Re: [GSoC] Optimize mysql-test-runs - Results of new strategy


Hello Elena,
It took me a while to figure out how the files and the test_run s
correspond to each other, and there might still be some hard-to-solve
inconsistencies with them: There were a few cases where it is not easy to
determine -automatically- which file corresponds to which test_run (some
cases where there are more platform+build test_runs than files)... but
excluding those cases, yes, there are about 28k files that can be matched
to test_runs appropriately.

The distribution of these is quite random. They start matching around
test_run #10,000 and then, they go on matching sometimes and sometimes not.

What I'm doing, is the following:

   1. If there is a file that matches this test_run: Parse the file, and
   return the tests in the file as the input list. I am not considering
   'skipped' tests, because it seems that they are skipped because they can't
   be run.
   2. If there is no file matching test_run: Consider ALL known tests as
   being in the input list.

I would like to get some of your feedback on a couple of things:

   - I would still like to define some structure for the interfaces -even
   if a bit loose.
   - You mentioned earlier that rather than a specific running_set, you
   wanted to use a percentage. We can work like this.
   - Do you have any feedback on points 1 and 2 regarding the handling of
   the input test lists?

And one more thing:

   - I have not incorporated test variant into the data, but I'll spend
   some time thinking about how to do this.

That's it for now.


On Wed, Jul 16, 2014 at 1:10 AM, Pablo Estrada <polecito.em@xxxxxxxxx>

> Hi Elena,
> A small progress report: I was able to quickly make the changes related to
> selecting code changes to measure correlations with test failures. Recall
> is still around 80% with running set of 300 and short prediction stages. I
> can focus now on the input file list, since I believe this will make
> results more realistic, and (I expect)  help push recall a further up.
> Can you please upload the report files from MTR, so that I can include the
> logic of an input test list?
> Also, since I am going to incorporate this logic, it might be good to
> define (even if just roughly) the "core module" and the "wrapper module"
> that you had mentioned earlier, rather than just incorporating the list,
> and making the code that I have now even more bloated with mixed up
> functionalities.

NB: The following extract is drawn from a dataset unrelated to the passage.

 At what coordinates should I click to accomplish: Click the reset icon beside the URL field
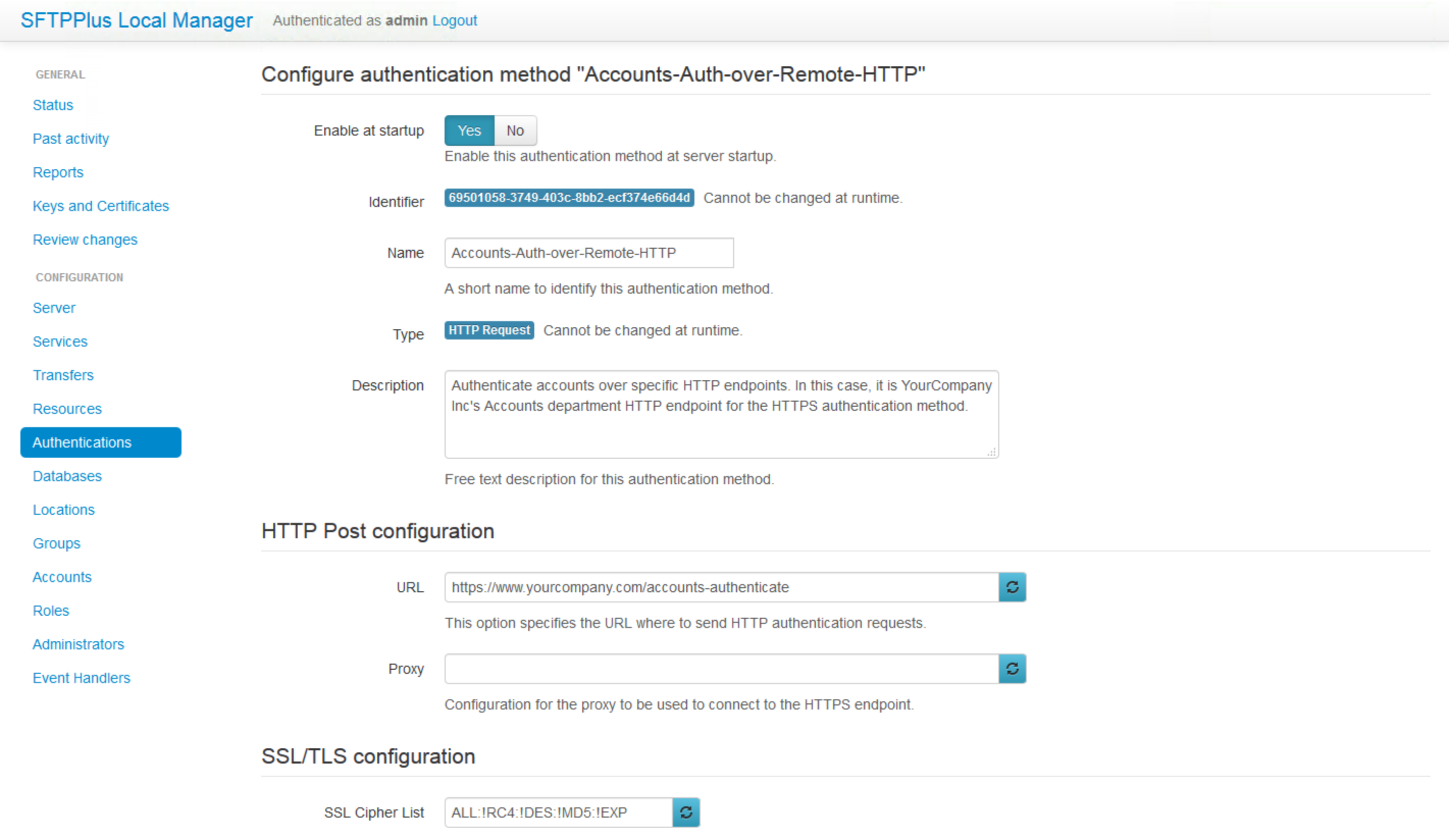tap(1012, 587)
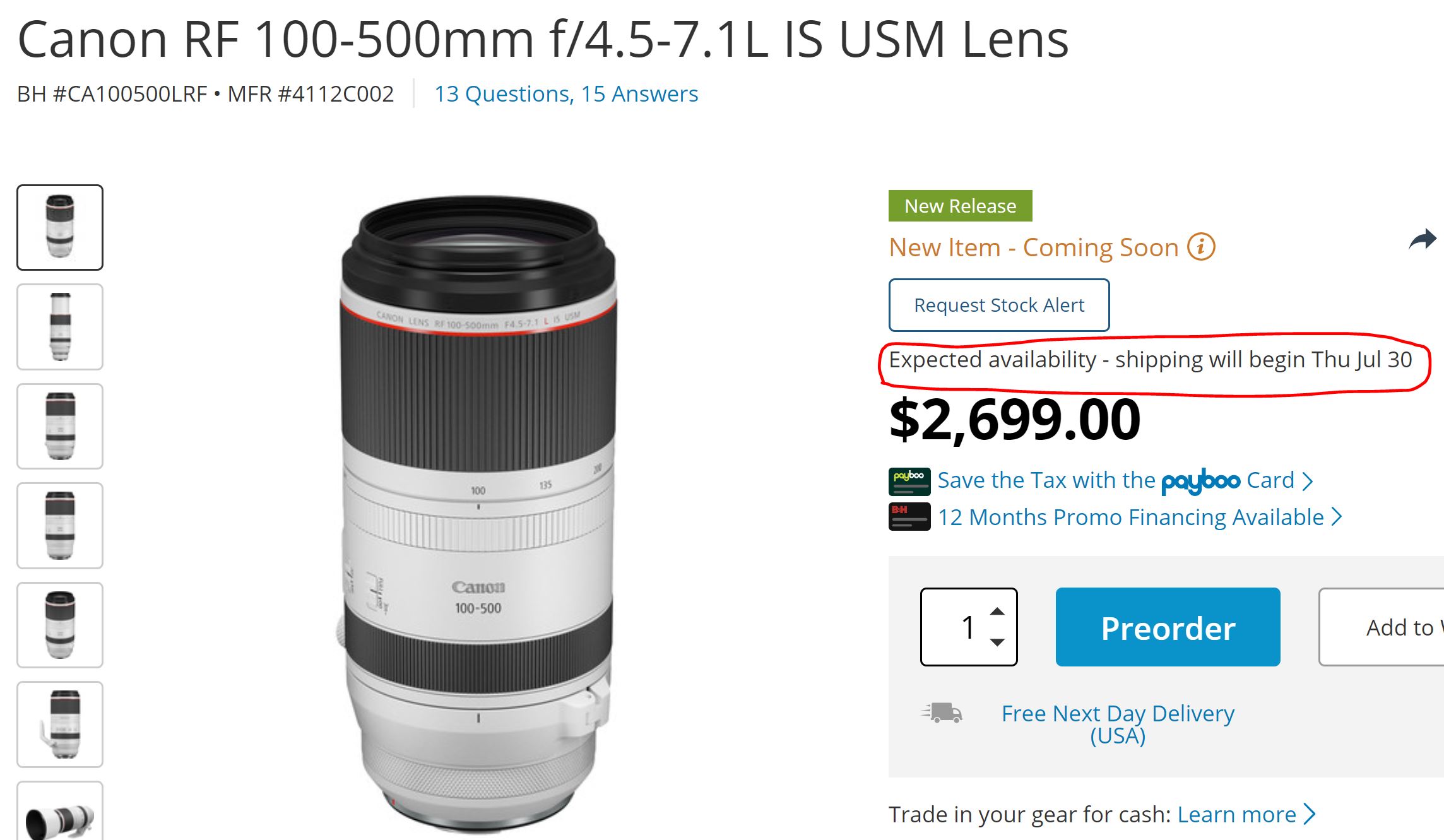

What do you think?
> Regards
> Pablo
> On Tue, Jul 15, 2014 at 2:18 PM, Pablo Estrada <polecito.em@xxxxxxxxx>
> wrote:
>> Hello Elena,
>> Can you give a raw estimation of a ratio of failures missed due to being
>>> low in the priority queue vs those that were not in the queue at all?
>> I sent this information in a previous email, here:
>> https://lists.launchpad.net/maria-developers/msg07482.html
>> Also, once again, I would like you to start using an incoming test list
>>> as an initial point of your test set generation. It must be done sooner or
>>> later, I already explained earlier why; and while it's not difficult to
>>> implement even after the end of your project, it might affect the result
>>> considerably, so we need to know if it makes it better or worse, and adjust
>>> the algorithm accordingly.
>>> You are right. I understand that this information is not fully available
>> for all the test_runs, so can you upload the information going back as much
>> as possible? I can parse these files and adjust the program to work with
>> this. I will get on to work with this, I think this should significantly
>> improve results. I think, it might even push my current strategy from
>> promising results into attractive ones.
>>> There are several options which change the way the tests are executed;
>>> e.g. tests can be run in a "normal" mode, or in PS protocol mode, or with
>>> valgrind, or with embedded server. And it might well be that some tests
>>> always fail e.g. with valgrind, but almost never fail otherwise.
>>> Information about these options is partially available in test_run.info,
>>> but it would require some parsing. It would be perfect if you could analyze
>>> the existing data to understand whether using it can affect your results
>>> before spending time on actual code changes.
>> I will keep this in consideration, but for now I will focus on these two
>> main things:
>>    - Improving precision of selecting code changes to estimate
>>    correlation with test failures
>>    - Adding the use of an incoming test list
>>> When we are trying to watch all code changes and find correlation with
>>> test failures, if it's done well, it should actually provide immediate
>>> gain; however, it's very difficult to do it right, there is way too much
>>> noise in the statistical data to get a reliable picture. So, while it will
>>> be nice if you get it work (since you already started doing it), don't take
>>> it as a defeat if you eventually find out that it doesn't work very well.
>> Well, actually, this is the only big difference between the original
>> strategy using just a weighted average of failures; and the new strategy,
>> which performs *significantly better* in longer testing settings. It has
>> been working for a few weeks, and is up on github.
>> Either way, as I said before, I will, from today, focus on improving
>> precision of selecting code changes to estimate correlation with test
>> failures.
>> Regards
>> Pablo